*Passage provided*.

I’d imagined a novel he could lose himself in—Swallows & Amazons or Harry Potter, maybe, but I found myself flipping through picture books. Most of the picture books are in my office these days, but some of the extra special ones are kept on each of the kiddos’ bookshelves. Caps for Sale: The Tale of a Peddler, Some Monkeys and Their Monkey Business by Esphyr Slobodkina is one such picture book for #1 Son.
Goodness how he loved that book when he was a little boy! For awhile we had it perpetually checked out from the library. I renewed and renewed until I could renew no more, then I found a sympathetic librarian who checked it back in and let me check it right back out. She did this for us twice. Then I lost my nerve to ask for such special favors yet again and I bought the book.
I bet we read that book every day for over a year. It was before he was really talking — he called monkeys key-keys and he thought they were hilarious. He’d shake his finger, just like the peddler in absolute delight. “You monkeys, you! You give me back my caps!” Then he’d shake both hands, again just like the peddler; then kick one foot against the couch when the peddler stamped his foot, and both feet when the peddler stamped both feet. Each time he’d make the monkey reply “Tsz, tsz, tsz!” as well.

*Data extract*.

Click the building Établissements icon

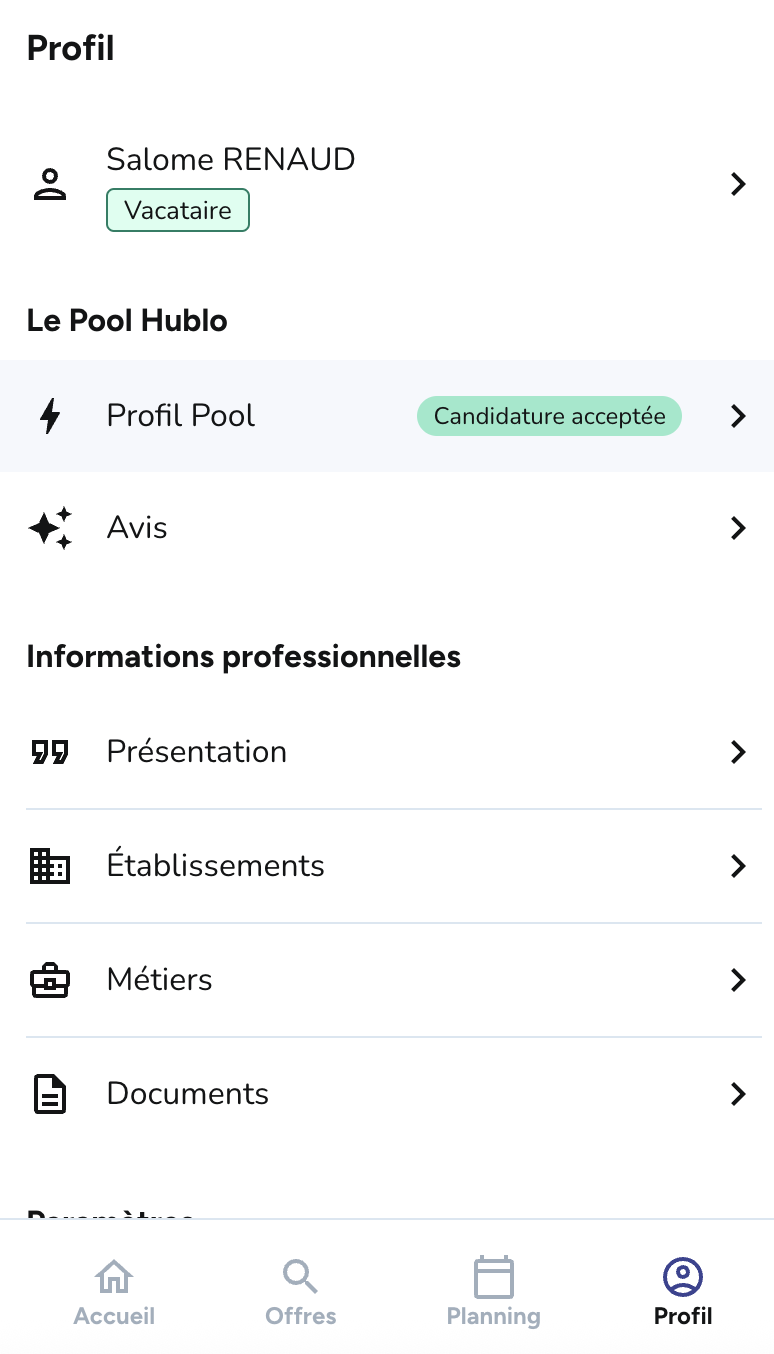[x=49, y=866]
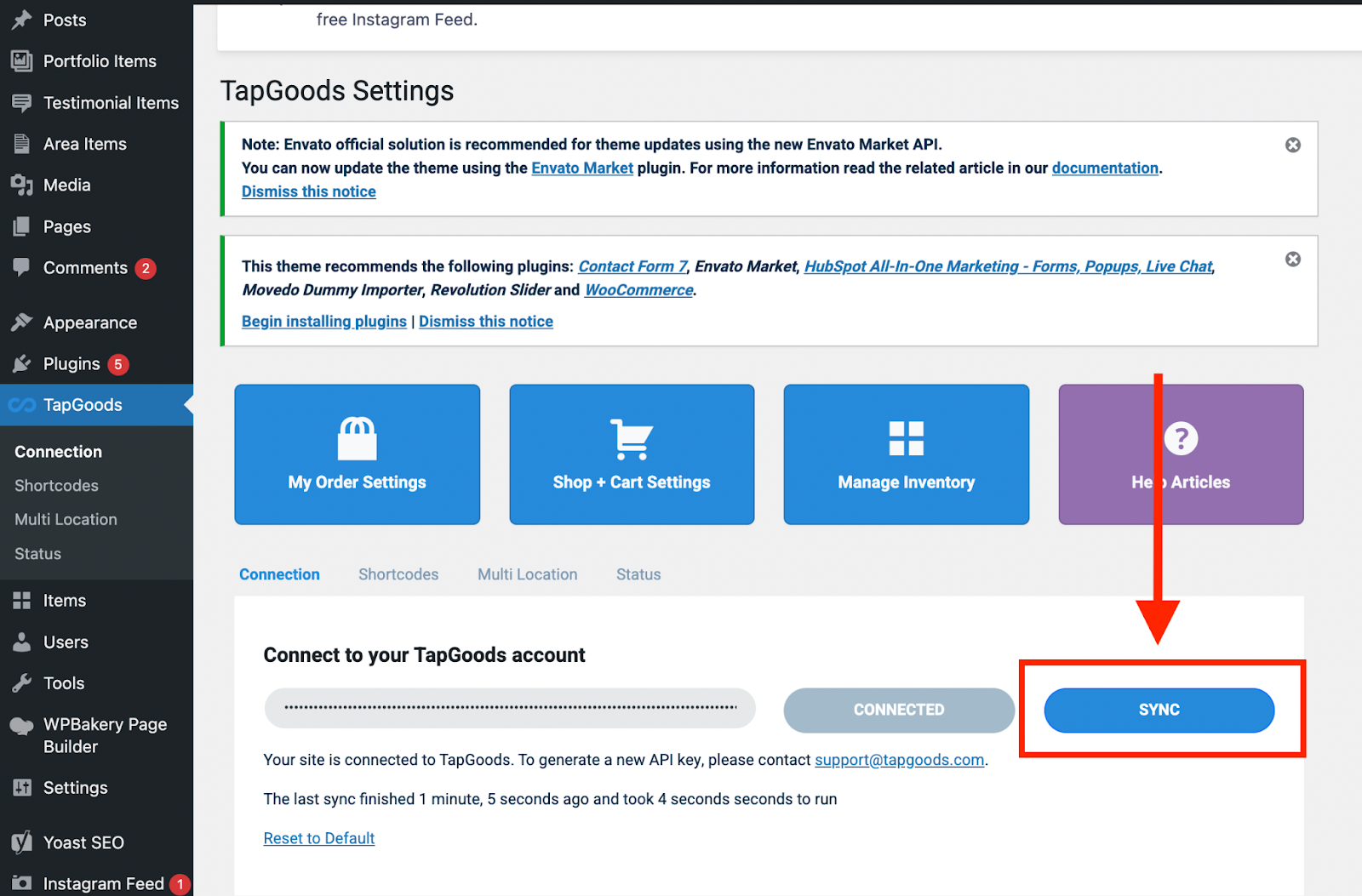Select the TapGoods infinity icon
Image resolution: width=1362 pixels, height=896 pixels.
pyautogui.click(x=22, y=405)
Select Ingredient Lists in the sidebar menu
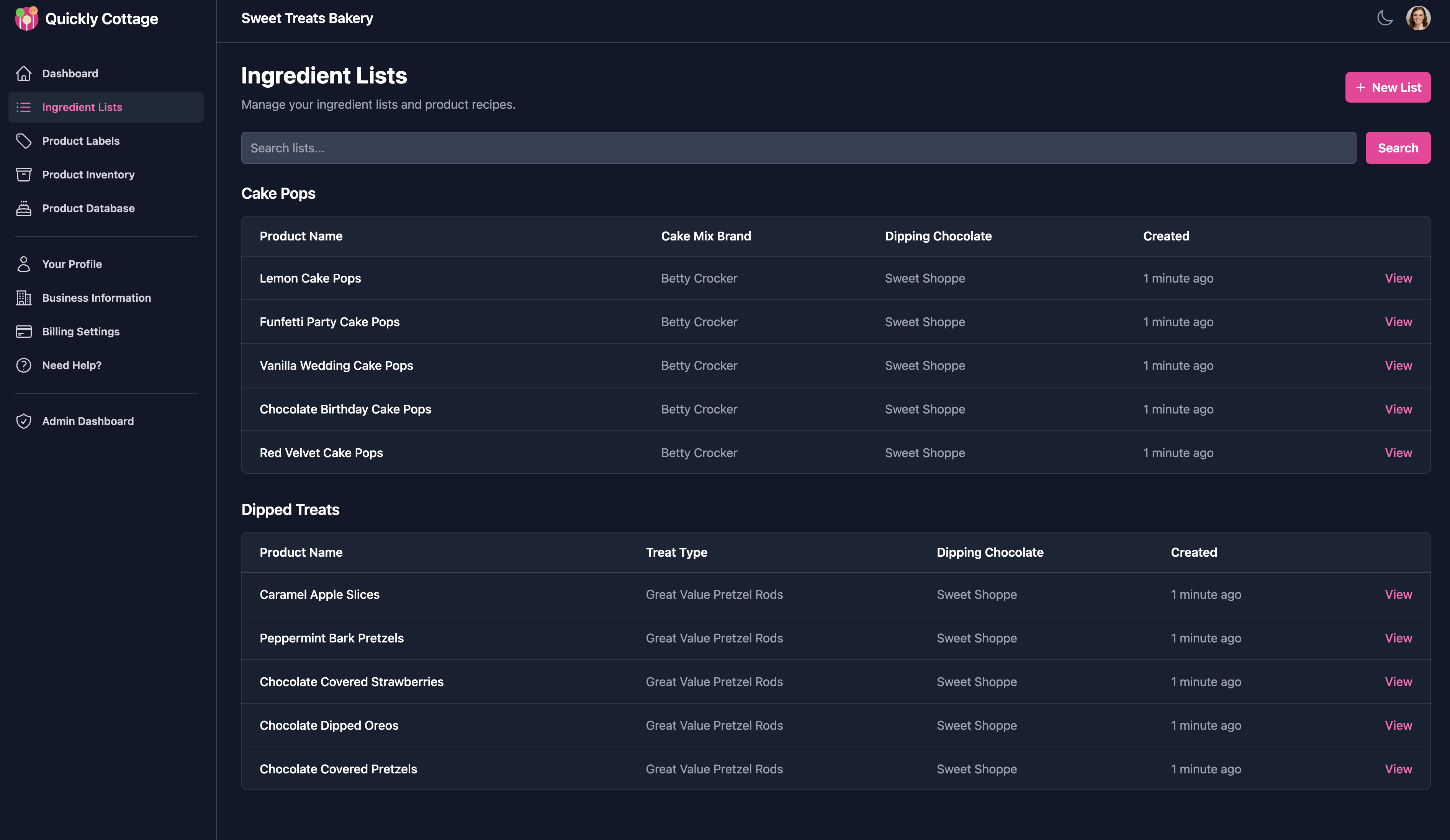Screen dimensions: 1450x840 tap(82, 107)
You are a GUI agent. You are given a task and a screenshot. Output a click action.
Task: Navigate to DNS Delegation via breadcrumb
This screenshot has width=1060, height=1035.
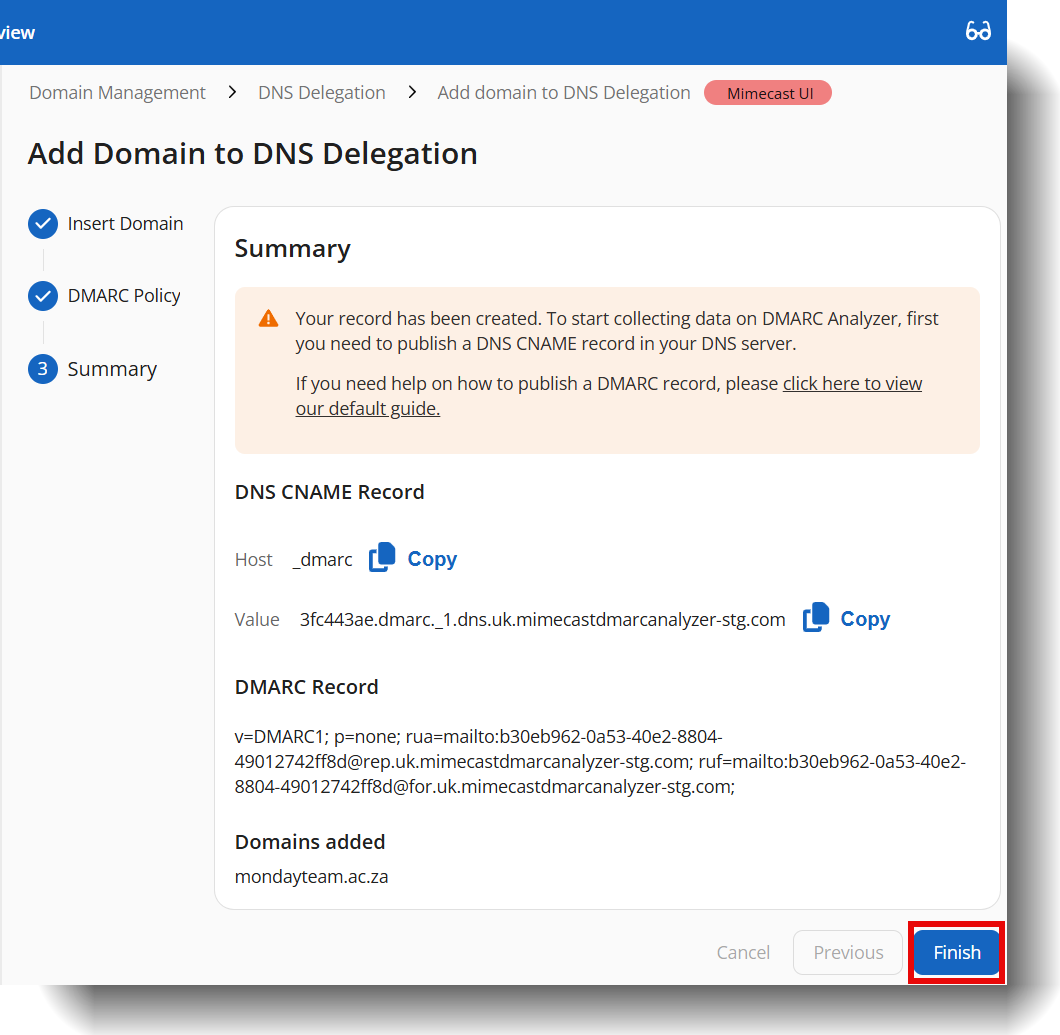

*Required task*.
Write out the reminiscence about Caps for Sale word for word between "Goodness how he" and "bought the book.", inclusive. Draw solely on the reminiscence about Caps for Sale.

*Response to this task*.
Goodness how he loved that book when he was a little boy! For awhile we had it perpetually checked out from the library. I renewed and renewed until I could renew no more, then I found a sympathetic librarian who checked it back in and let me check it right back out. She did this for us twice. Then I lost my nerve to ask for such special favors yet again and I bought the book.